I`ve got to get back to Charlie because I`m an argumentative person.  It seems to me that the Democrats in this situation which is more polarized than any time in our life before.  There are no middle-roaders anymore.  There is nobody sitting on the fence about impeachment.  They`ve had all the testimony that everybody knows it`s about Ukraine.  Everybody knows the president shook that guy down because he wanted dirt on his opponent.  We all know the facts about the central case, which I believe Pelosi is going to push right through this process.  Do you think anybody is ready to change their mind?

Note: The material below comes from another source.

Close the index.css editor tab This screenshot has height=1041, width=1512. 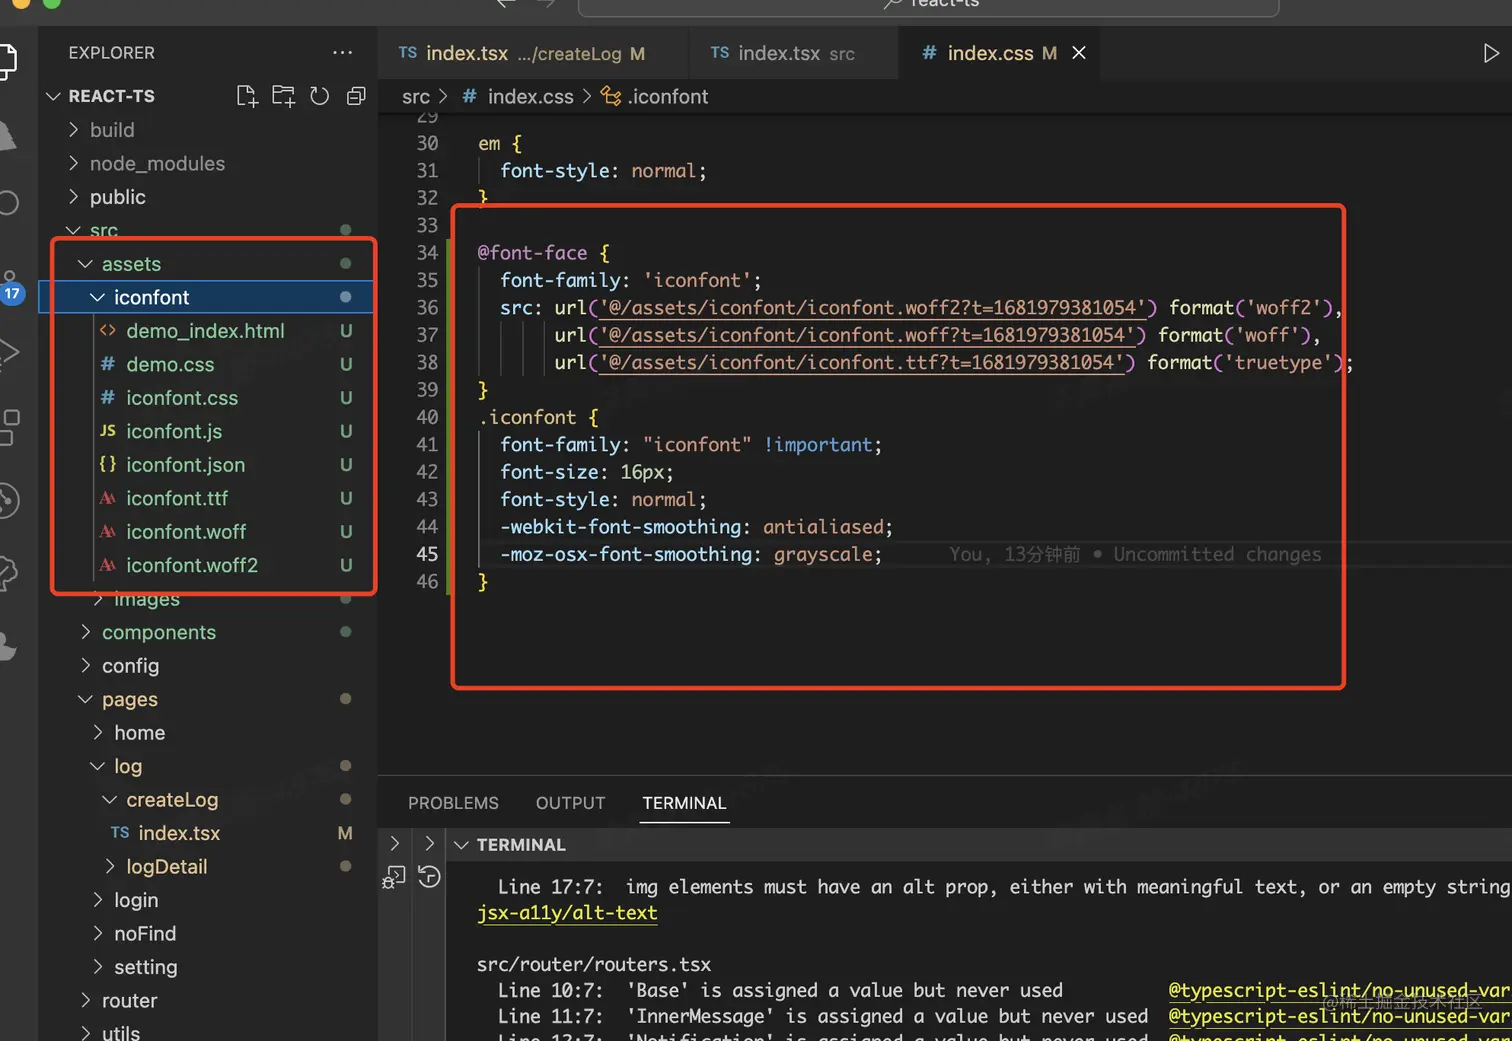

SYKES:  Maybe not in Congress but in the public.  And, you know, keep in mind, you and I have been following this every single day, but there`s an advantage to sometimes slowing it down, letting the facts marinate, letting the public catch up.  Every day that goes by, I think, there`s a chance that you`re going to see new revelations about all of this.

Look, the Democrats, I think, have a stronger hand than they think they do.  They`re winning in federal court and compelling the testimony of Don McGahn.  There`s reason to believe that maybe the courts will support some of the subpoenas.  You have world class reporters like Natasha out there and reporters for The Wall Street Journal and The New York Times and The Washington Post who are digging into all of this.  If in fact they don`t vote until, say, the middle of January, Chris, what have they lost?  What exactly have they lost by waiting until the New Year to have this vote?

MATTHEWS:  Well, as a very smart chief executive friend of my mine said in a recent book title, leave something on the table.

Thank you to U.S. Congressman Ted Lieu.  Sir, I think you`re on the right schedule.  Charlie Sykes, I think you`re on the wrong schedule.  Glenn Kirschner, for Natasha, a great reporter.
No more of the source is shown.